Er rannte, als stände hinter ihm alles in Flammen. Gepackt von einem Satz trieb es ihn fort. Untertags lief er stürmisch die Wiesen hinab. Stolperte über Stein und Hügel. Es war ihm schwarz vor den Augen, als wäre es finstere Nacht.

    Die Periphere hindurch, auf langen Felden, an lauten Straßen entlang, bis er die ersten Bergrücken hinauflief. Die Hügel gaben ihm Hoffnung und gestärkt beschritt er weiter seinen Weg. Die Hügel wuchsen heran zu einer gewaltigen Berglandschaft. Er hinauf und hinab, als kleiner Punkt, bis er die Höhen erreichte an denen die asphaltierten Straßen zu Ende waren. Endlich war auch keiner dieser armseligen Menschen mehr zu sehen. Er war allein mit seiner geliebten Natur. 

    Gierig atmete er den frischen Wind ein. Warf sich in die Heidelbeeren und kostete verzückt. Die piksenden Tannennadeln warfen ihn wieder empor und so lief er weiter. Die Landschaft wurde stets karger und steiniger. Die Bäume hörten bald ganz auf zu wachsen und die Heidelbeeren blieben mehr und mehr hinter ihm. Der Wind wurde rauer, und das Vogelgezwitscher war nun gar nicht mehr zu hören. 

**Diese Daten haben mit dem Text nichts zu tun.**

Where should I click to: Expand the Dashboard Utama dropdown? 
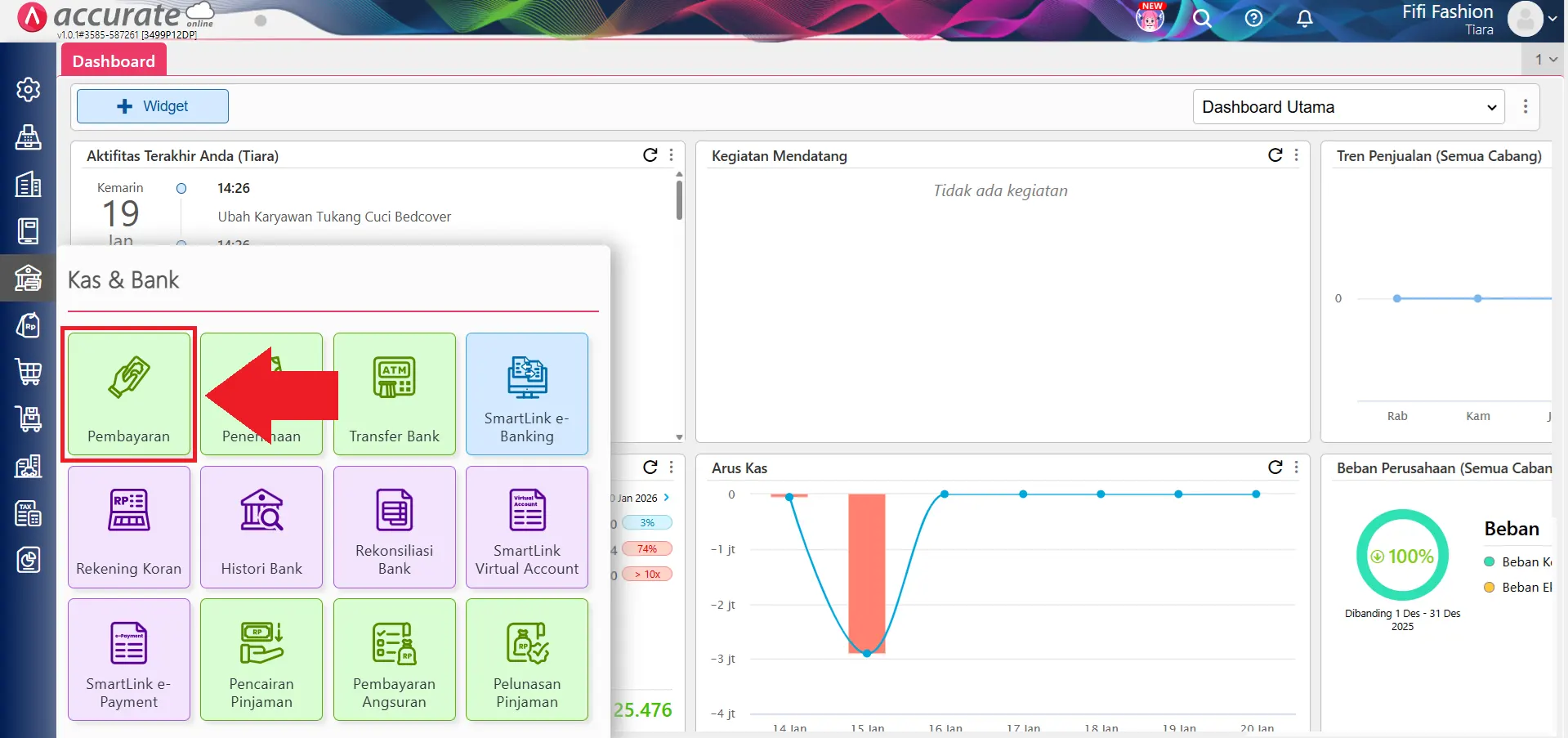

In dieser Höhe, kurz vor dem Gipfel erspähte er einen Greis. Einen alten Mann, gehüllt in einen Lodenmantel. Am Kopf trug er einen Filzhut und an den Füßen ein Paar dicke Lederschuhe. Der Junge sah den langen, weißen im Wind wackelnden Bart und wusste innerlich er sei seinem Ziele nahe. Er ging bis ganz nah an den Mann heran und fragte hastig: „Mir wurde gesagt ich fände in diesen Höhen das Paradies. Sie scheinen mir wissend. Können Sie mir sagen wo es ist. Wo es sich versteckt?“. Der Greis schmunzelte, sah den Jungen tief in die Augen, streckte seinen Zeigefinger, dann seinen ganzen Arm aus, beinahe wahllos drehte er seinen Arm in eine Richtung und sagte nur: „Da!“.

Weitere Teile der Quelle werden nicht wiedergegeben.